» **WORK TO BE COMPLETED**
Skipping each picture, output the entries exactly as they stand below.

» **Stored items**

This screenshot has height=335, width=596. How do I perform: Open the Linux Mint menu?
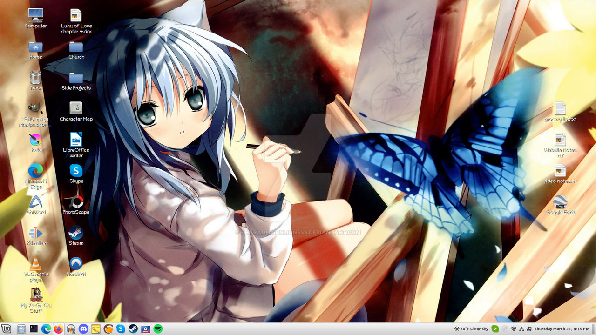pos(6,329)
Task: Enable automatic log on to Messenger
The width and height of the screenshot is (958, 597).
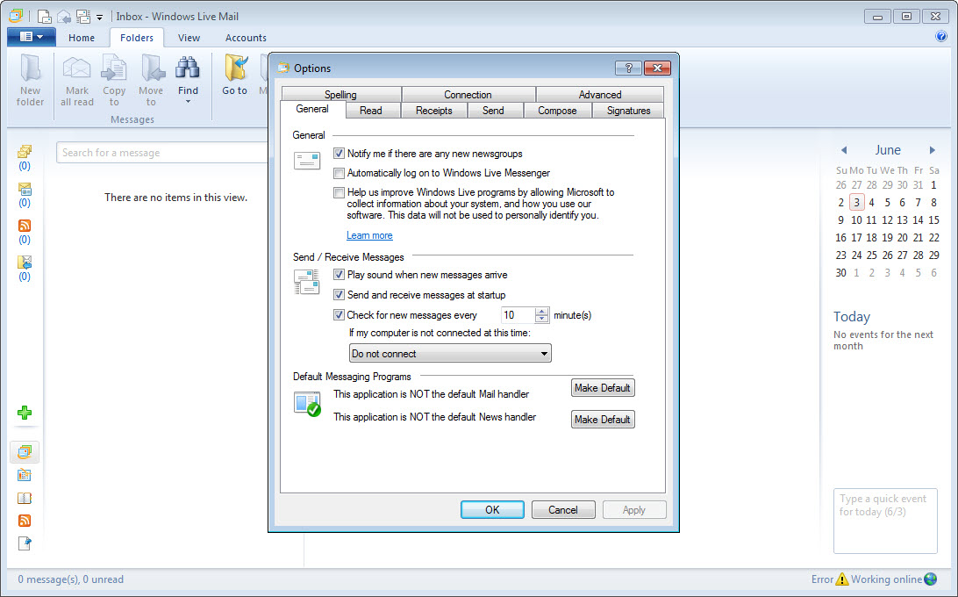Action: pos(340,174)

» **EXERCISE RESPONSE**
This screenshot has height=335, width=596. How do I perform: Open the Linux Mint menu?
pos(6,329)
Task: Enable automatic log on to Messenger
The width and height of the screenshot is (958, 597).
Action: pos(340,174)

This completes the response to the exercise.